HealthCare.gov lead developer's hires bungled other jobs

(Continued)

Meanwhile, state auditors in Hawaii in 2010 partially faulted another CGI subsidiary, CGI Technologies and Solutions, for years of delay on a computer system for the state tax department. The project had been marred by slow response time and numerous system failures. That CGI company also grew out of AMS, which had been the original contractor on the project. CGI officials said the system enabled the state to collect hundreds of millions of dollars in delinquent taxes.

More recently, three of the new state health-care exchanges that CGI Technologies and Solutions helped develop — in Hawaii, Vermont and Colorado — have also encountered major glitches and delays. Asked about the problems, CGI officials said all three exchanges are now up and running.

Government contracting experts said it's not uncommon for IT vendors to run into software problems and cost overruns. But the experts added that the number of high-profile AMS projects that went awry before it was acquired, over such a relatively short period, was unusually high for a large and experienced company.

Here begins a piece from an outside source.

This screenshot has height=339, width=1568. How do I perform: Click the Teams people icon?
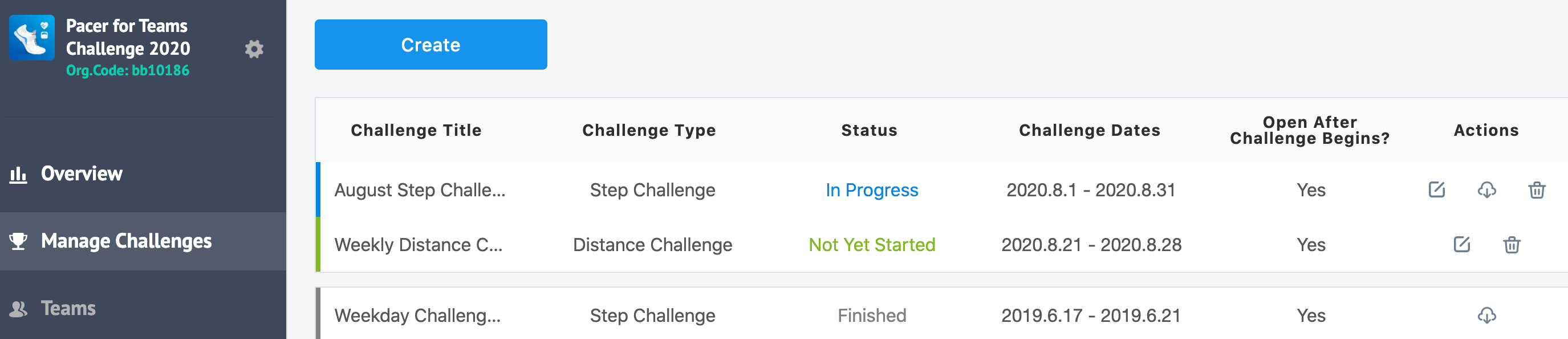point(18,309)
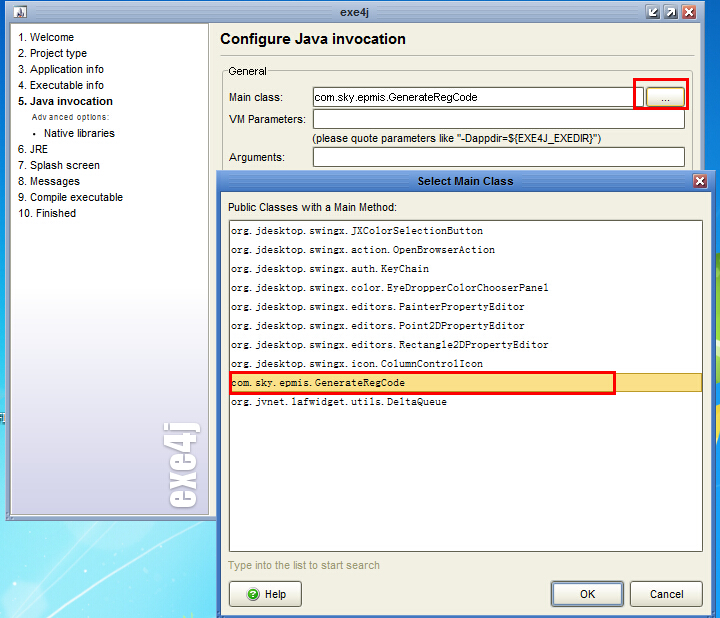Click the Arguments input field

pyautogui.click(x=498, y=157)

"These should all have been red flags for contract officers," said Daniel Gordon, who was in charge of government procurement policy earlier in the Obama administration and is now associate dean for government procurement studies at George Washington University Law School. Gordon was not involved in awarding the contract to CGI Federal.

Administration officials have faulted CGI Federal's performance on the health-care initiative. CMS administrator Marilyn Tavenner, for instance, told a congressional committee that the firm sometimes missed deadlines. The government also grew frustrated with CGI Federal because the firm said on repeated occasions that features of the exchange were ready although they were not, several officials have said.

As the lead contractor for HealthCare.gov, CGI Federal was responsible for building the website for the health insurance exchange covering the 36 states that do not have their own exchange. Fifty-four other contractors worked on various parts of the federal exchange.